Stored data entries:
********************

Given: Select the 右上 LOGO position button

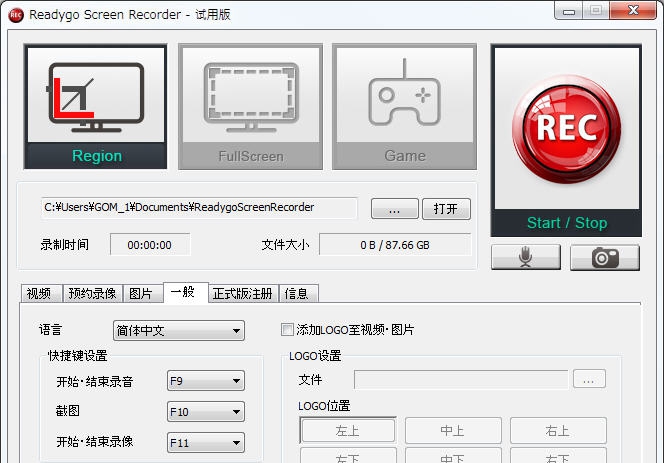Looking at the screenshot, I should tap(557, 431).
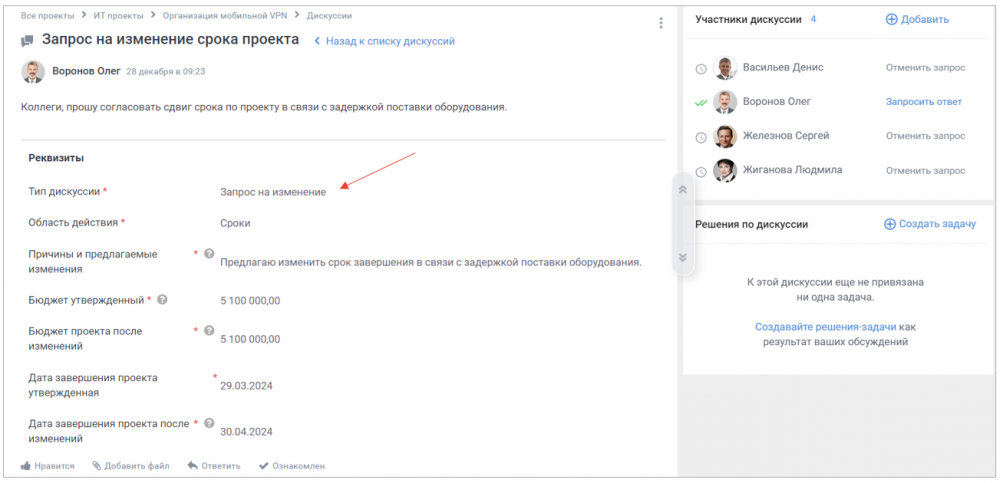
Task: Click Запросить ответ for Воронов Олег
Action: [923, 102]
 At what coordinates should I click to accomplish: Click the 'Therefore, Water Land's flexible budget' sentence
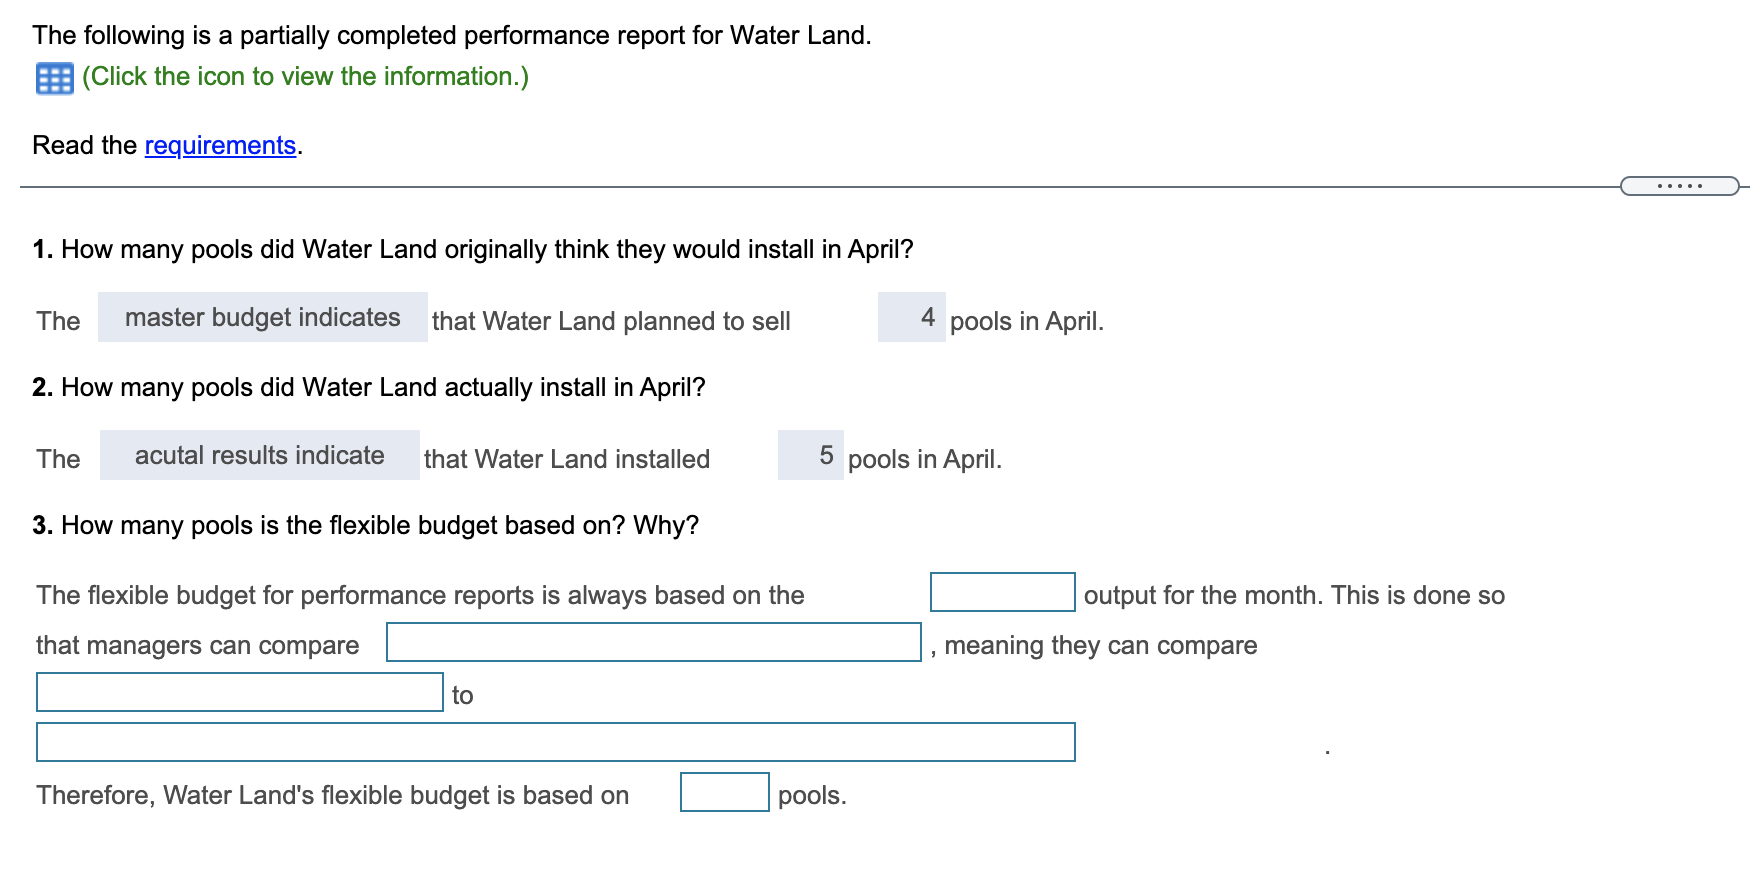[x=332, y=796]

********************

The records are to be returned word for word, without any of their pictures.

Given: Select the 右上 LOGO position button

Looking at the screenshot, I should tap(557, 431).
Task: Click Запросить ответ for Воронов Олег
Action: [923, 102]
 At what coordinates should I click to accomplish: Click the 'Therefore, Water Land's flexible budget' sentence
[x=332, y=796]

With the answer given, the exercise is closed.